Rafael, el dueño, se sentó a mi lado para conversar. No tardó en sincerarse conmigo, diciéndome que no todo lo que yo veía era como parecía, que esas casas bellas no eran “palacios de oro” y que él no era adinerado por ser el patrón. Me dijo que era ingeniero, que no tenía carro ni bicicleta y que alquilaba sólo una habitación. Allí vivía con su mujer, su hija, su nieta, y se ganaba la vida como podía por medio del turismo. Sin embargo, se quejaba de que había que pagar luz y agua como en todo hogar, pero que el Estado se llevaba casi todas las ganancias. Después agregó: “¿Sabes, chico?: aquí todo se paga triple, es una lucha diaria. Aun así, no podemos quejarnos, somos afortunados. El cubano está acostumbrado a vivir en la escasez. Igualmente, no sabemos de crisis, porque nacimos con ella. Cuba es una isla mágica que vive en la carencia, y no sabes si odiarla o amarla. La moneda cubana está devaluada, apenas tiene valor. La cartilla de abastecimiento todavía existe medio siglo después del triunfo de la Revolución. Para adquirir dichos productos tenemos que acudir a las llamadas bodegas, la canasta básica: pollo, arroz, huevos, frijoles, sal, aceite vegetal, azúcar, galletas y cerillas. Para café no alcanza. Si tienes que vivir de tu salario cubano siendo un hombre honrado, lo tienes muy crudo; el salario medio es de 15,20 pesos cubanos al mes. Con ese dinero no puedes comprar ni un sartén para freírte los huevos. “Vivimos en el umbral de la pobreza”. 

Todo lo que escuchaba producía en mí un duro efecto, pues como turista yo no sentía todas esas necesidades, todo me parecía hermoso en Santiago; a las personas las veía de andares alegres, pero en el fondo podía ser otra cosa.  Entonces, le pregunté:

—Si es así, Rafael, ¿cómo sobrevive la gente? Todos van bien aseados, vestidos, limpios, no veo a nadie desnutrido ni mendigando por las calles, no hay analfabetismo ni delincuencia; la gente es longeva. Nunca he visto nada igual en ningún otro país del mundo. 

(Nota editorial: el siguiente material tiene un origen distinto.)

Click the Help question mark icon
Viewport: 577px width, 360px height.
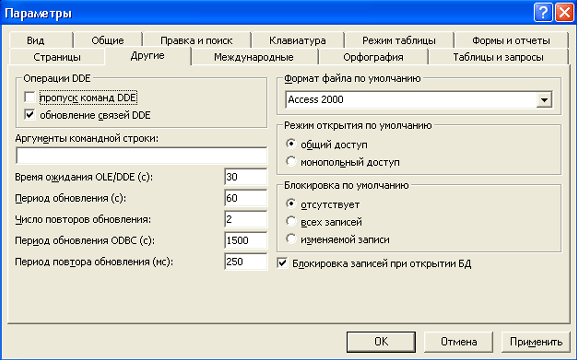coord(543,13)
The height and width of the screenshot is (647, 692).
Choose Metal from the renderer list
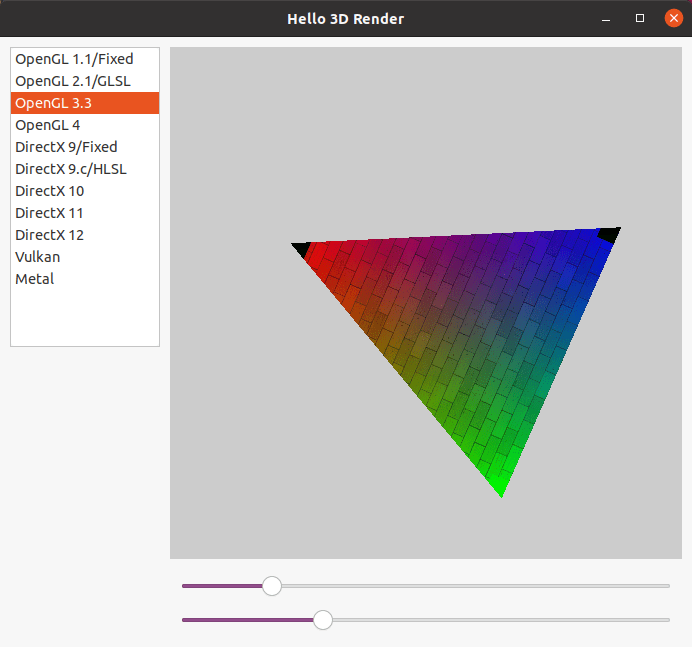coord(35,279)
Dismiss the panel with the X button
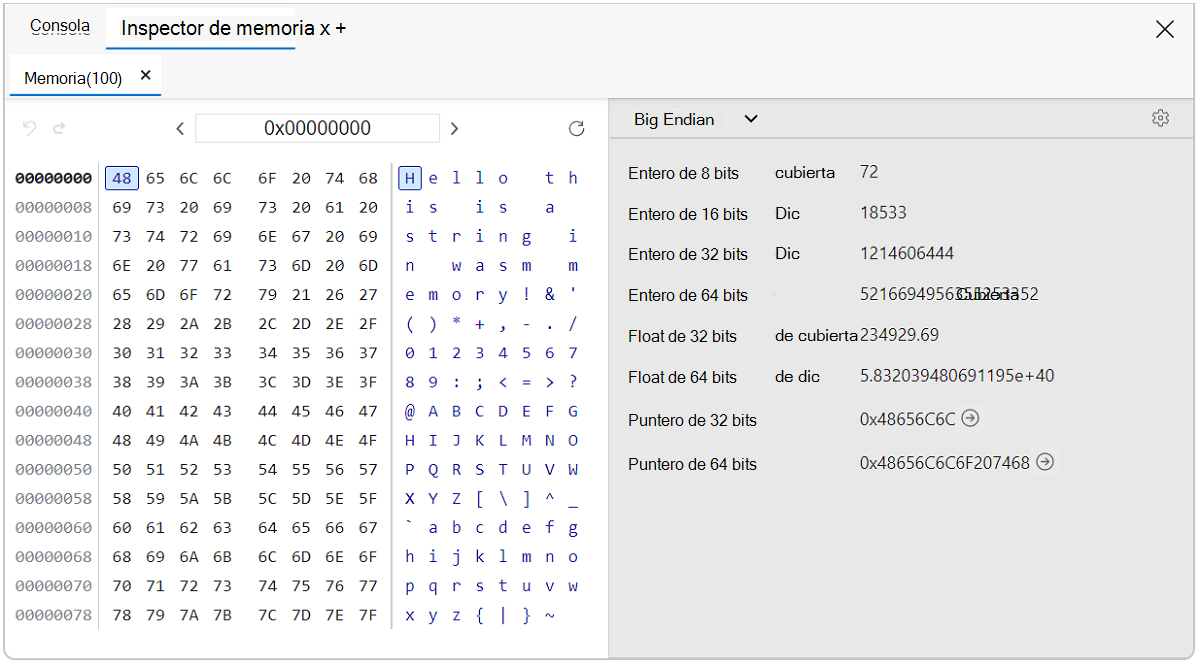 (1164, 29)
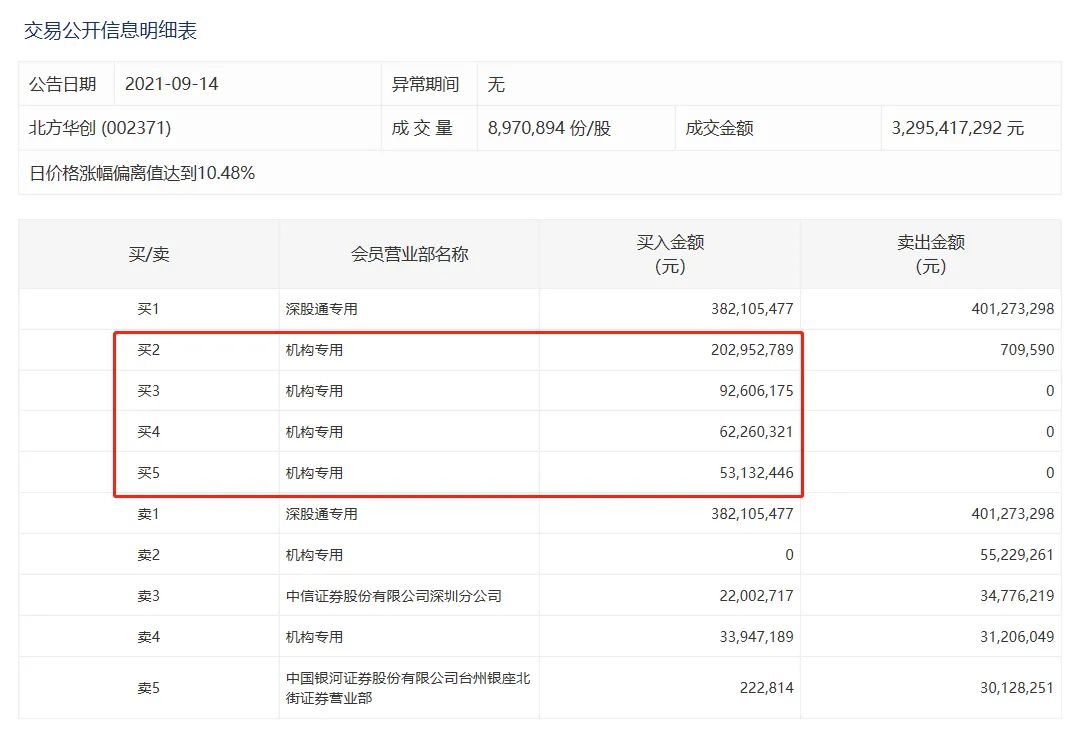Image resolution: width=1073 pixels, height=731 pixels.
Task: Click the 买/卖 column header
Action: coord(148,254)
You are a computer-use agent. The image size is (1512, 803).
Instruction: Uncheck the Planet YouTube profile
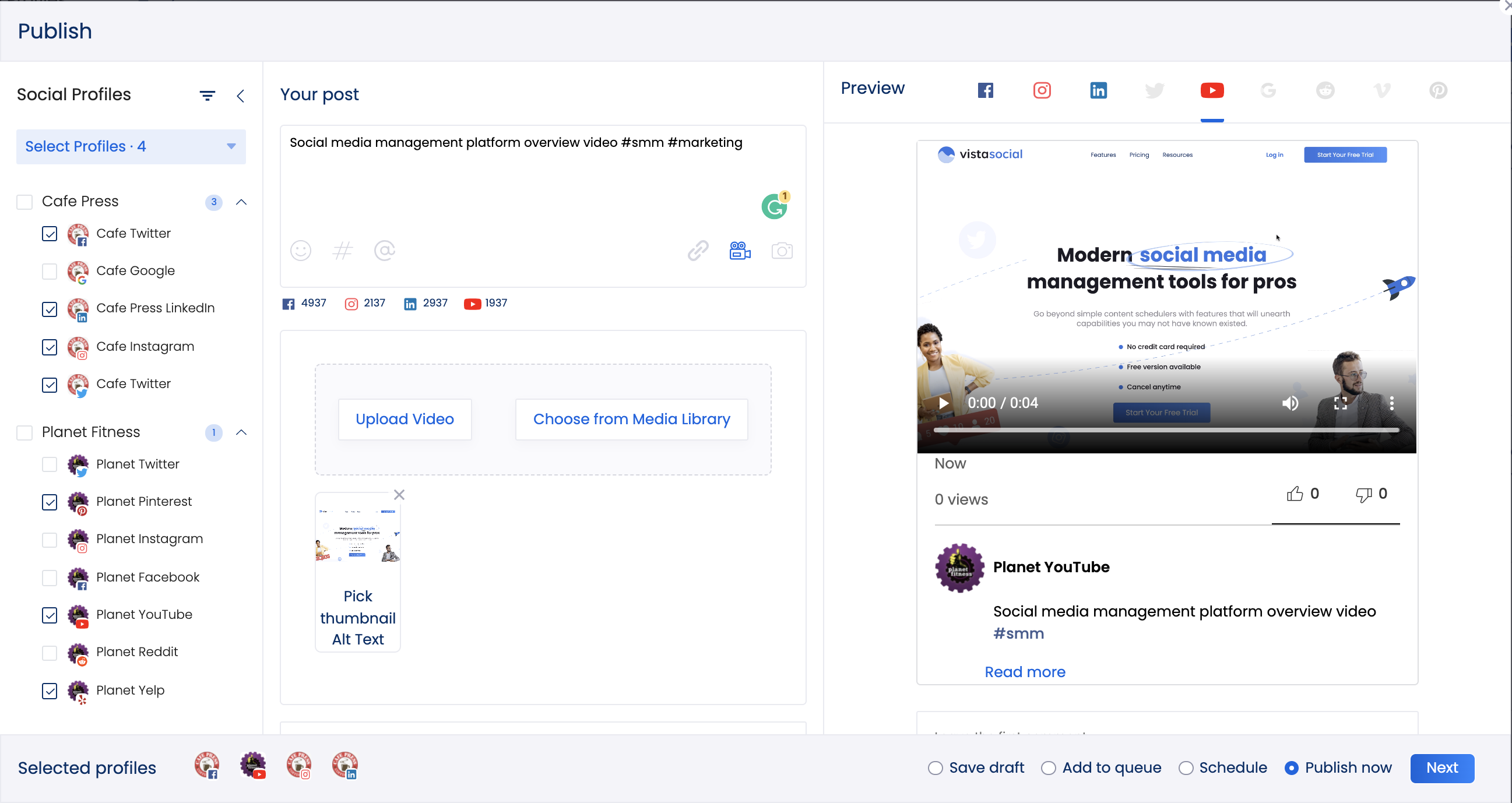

—Mira, el cubano se las ingenia. Hay una doble economía sumergida: vivimos de la estafa, del engaño; el gobierno nos obliga al hurto: robamos en nuestros trabajos cada cual lo que puede y lo vendemos después en el mercado negro. Esa es nuestra salida para subsistir. La gente que trabaja en lo relacionado al turismo vive mejor al recibir las propinas en CUC, más desahogados. Familias que están en el exilio, separadas, no pueden ser felices. ¡Ay, chico, tú no sabes! Mira mi hija: cuando converses con ella te darás cuenta de que está de los nervios, me tiene loco. No sabes lo que yo he pelado con todo esto. Estuvo dos años en prisión por no firmar unos papeles y cagarse a todo lo alto en Fidel. Y eso que ella tiene matrícula de honor en economía y finanzas. Si tú eres amigo de algún alto cargo y cierras la boca, todo bien, puedes solucionar lo que quieras. Ahora bien, como digas lo más mínimo en contra de este gobierno, terminas como terminó mi hija, en una cárcel. Antes Cuba era una nación próspera. Fue el primer país de toda América Latina adonde llegó el ferrocarril, el tranvía, el automóvil y la televisión, la segunda nación del mundo donde se vio la tele en color y circulaban por La Habana en aquella época más coches clásicos que en Michigan. El comunismo teóricamente es lindo, pero en la práctica es distinto, no existe, porque cada hombre es un mundo aparte y el ser humano es ambicioso, aunque hay ambiciones buenas y malas. Prefiero no hablar más. A pesar de todo amo a mi país con todo mi corazón. Mejor te leo un poema del apóstol de Cuba, José Martí, ese fue el hombre más grande que tuvo nuestra nación, más grande que Fidel y que el Che Guevara. 

Entre lágrimas, me leyó Los zapaticos de rosa. La poesía le salía por los poros y a mí me llegaba al corazón. Cuando terminó de leer, Rafael habló de nuevo:

—Mira, Carlos, un negocio está loco por abrir cuando el local es tuyo y loco por cerrar cuando tu salario no es digno y te pagan lo mismo hagas lo que hagas.  Mejor para la señora empleada que se terminen pronto los huevos, así podrá volver a casa. De manera que, si vas a comer a un local del Estado, hazlo rápido, puede que estén ya sin insumos. No sabes todavía lo que es Cuba, hermano, acabas de llegar.